No, I didn’t rob a bank, pick up a hooker, or stab anyone. No, it is none of your business exactly what I am guilty of. But, I am a sinner and I did sin. The medication for this sickness is confession and repentance. In Orthodox Christianity, there is a process of coming forward to the icon of the Theotokos and the Christ child beside the priest in the presence of the church.
It is a bit intimidating of a process. Granted, with the chanting going on and speaking in a low voice with the priest, no one can hear your business. Only when the priest declares absolution does anyone hear anything during the sacrament and even then nothing is disclosed about what was done. Plus, the early fathers never demanded that everyone confess every sin in the church beside the priest before attending Divine Liturgy. There may (and probably should) be a spiritually reliable person in one’s life to confess to. Father does not need to hear every time you took an ink pen from work, drove over the speed limit, or fantasized over the new office intern. We don’t believe anyone should beat up themselves over every sin. Confession and repentance is an on-going process that we should be experiencing in our daily spiritual disciplines. A daily and frequent seeking of God’s mercy and salvation from evil should and must be pursued and is enough to absolve us from sin if done in sincerity.
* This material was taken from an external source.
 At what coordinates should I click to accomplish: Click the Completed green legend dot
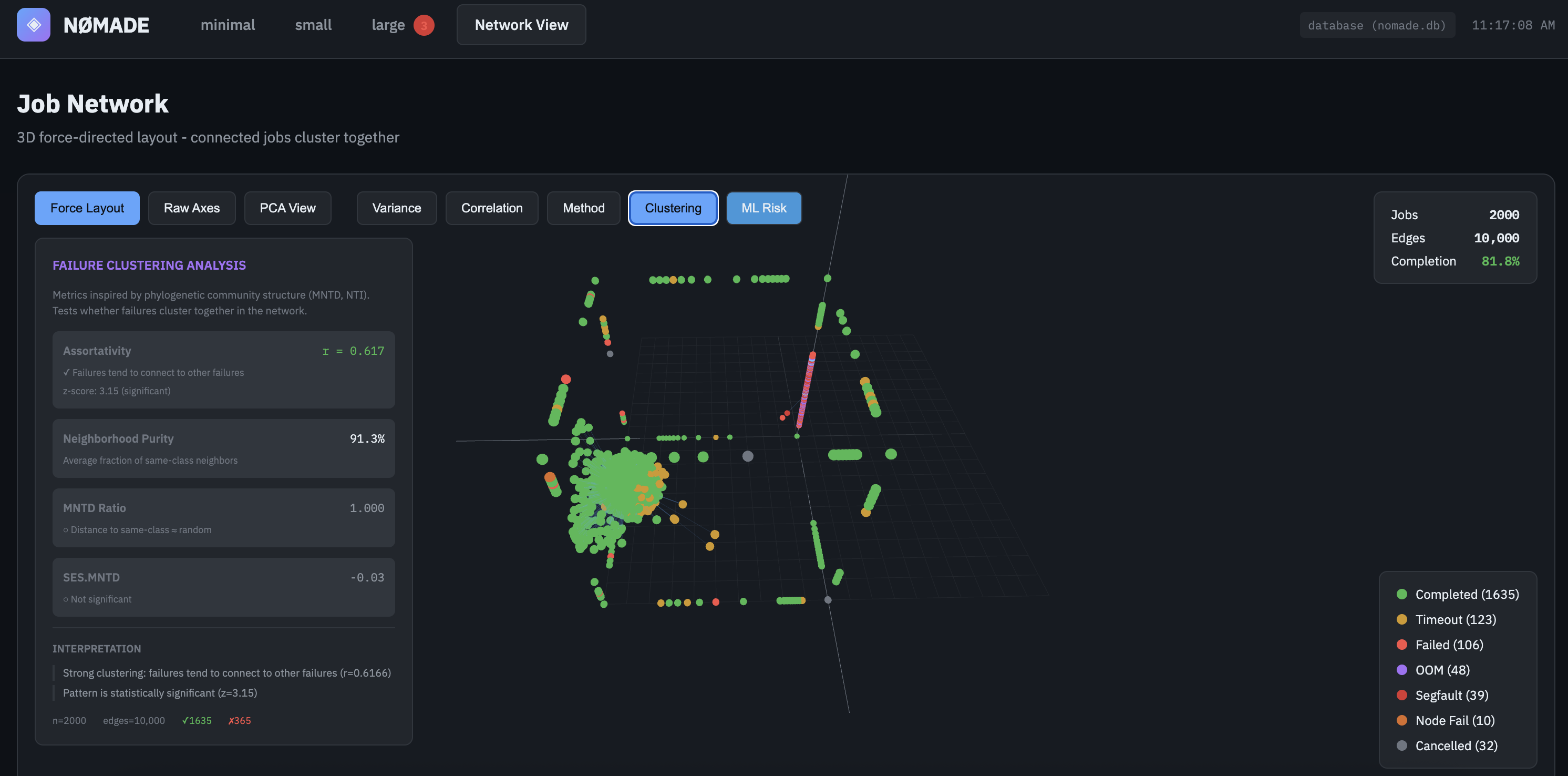(x=1402, y=594)
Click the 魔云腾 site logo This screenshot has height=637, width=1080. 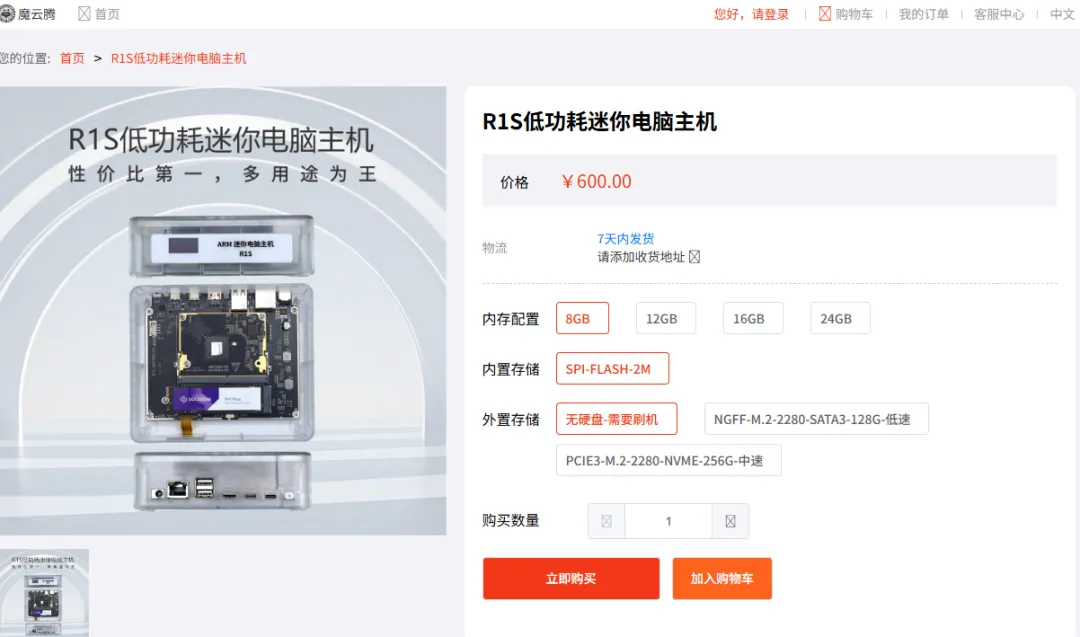click(28, 14)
But, there are some things we do because of severity, frequency, and the potential danger that going before God during Vespers, Matins, or completely in private with the priest is advisable for the sake of our souls. Such a confession can be the first act of recovery from an addiction or prevention of a bad situation from becoming worse. In some cases, it may be a preparation for one to confess to legal authorities and prepare for civil consequences. While such things as 12 step programs, anger management, and the like may be useful and effective in correcting outward behavior, sin is the illness of the soul and only the blessing of forgiveness from God can correct it.
If we confess our sins, He is faithful and just to forgive us our sins and to cleanse us from all unrighteousness (I John 1:9)
There was a time when I would have deemed such a practice as unnecessary. But, when I think about it, Protestants sometimes have similar practices of confession. At altar calls people can ask the preacher to pray for forgiveness. Certainly, a pastor keeps an open door and heart to anyone to confess privately. Many churches advocate prayer partners and spiritual mentors where one can go to when they can’t reach the pastor, or feel more comfortable spilling their guts with than with the pastor. And all Christians are encouraged to repent of sins in private as part of their daily prayers. So, why should anyone go before an icon, beside a priest, in a prayer service, and confess sins? Let me briefly name three:
- The ordained priesthood has the ability to forgive sins through the Holy Spirit and succession by the resurrected Christ and his Apostles (John 20:22,23).
- Confession is essential for repentance and cleansing from sin (Mark 1:4,5).
- We are a community of people who seek to live anew, not just individuals seeking personal salvation (Matthew 3:5).
I am called to be the salt of the earth. If I lose my savor to my sins, I am useless. I am called to be the light of the world. If I hide under the basket of my failures, I cannot fulfill my purpose to share the True Light (Matthew 5:13-16). I pray and believe that confession will heal my wounded soul, give me the ability to heal those whom I have harmed, strengthen my Christian journey, and unite me even closer with my fellow believers and humanity as a whole.